**Text section:**
*-*-*

The backstory of “Tulsa King” underscores Sheridan’s pull in the creative community. The process of coming up with the idea for the show, writing the pilot script and getting Stallone onboard took about a week, Sheridan says.

“I was talking with a producer, and it’s COVID,” he says. “Everyone’s kind of going stir-crazy. He was asking me about ideas. I said, ‘Look, all you need, in my opinion, to have an interesting TV show is take a really fascinating character and drop them in a world that we don’t know anything about.’”

READ MORE: The ‘Yellowstone’ Empire: How Taylor Sheridan Struck TV Gold by Reinventing the Western

From there, Sheridan dreamed up the character of Dwight “The General” Manfredi. With time on his hands because of the pandemic, Sheridan dove into writing the script.

“I call [the producer] two days later and said, ‘Hey, I wrote that thing we talked about.’”

Sheridan then phoned Stallone directly to talk about the show. The actor was at home in Florida and was also going a bit stir-crazy during the early days of the lockdown. A day after Sheridan sent him the script, Stallone was back on the phone. “‘I love it. When do we shoot it?’” Sheridan says the “Rocky” legend told him. Days later, the two sold the show to Paramount.

*-*-*

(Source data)
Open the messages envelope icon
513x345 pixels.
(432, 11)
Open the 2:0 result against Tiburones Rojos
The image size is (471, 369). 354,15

*-*-*

**Exercise tasks:**
(a) Answer these questions from the Tulsa King excerpt:
(i) According to Sheridan, about how long did it take to come up with the idea, write the pilot script and get Stallone onboard?
(ii) What character did Sheridan dream up?
(iii) Where was Stallone when Sheridan phoned him about the show?
(b) Change everything in the Tulsa King excerpt from "Sheridan then phoned" down to "show to Paramount.", replacing "Florida" with "California".
Rely only on the Tulsa King excerpt for your answers.

**List of answers:**
(a)
(i) About a week.
(ii) Dwight "The General" Manfredi.
(iii) At home in Florida.

(b)
Sheridan then phoned Stallone directly to talk about the show. The actor was at home in California and was also going a bit stir-crazy during the early days of the lockdown. A day after Sheridan sent him the script, Stallone was back on the phone. “‘I love it. When do we shoot it?’” Sheridan says the “Rocky” legend told him. Days later, the two sold the show to Paramount.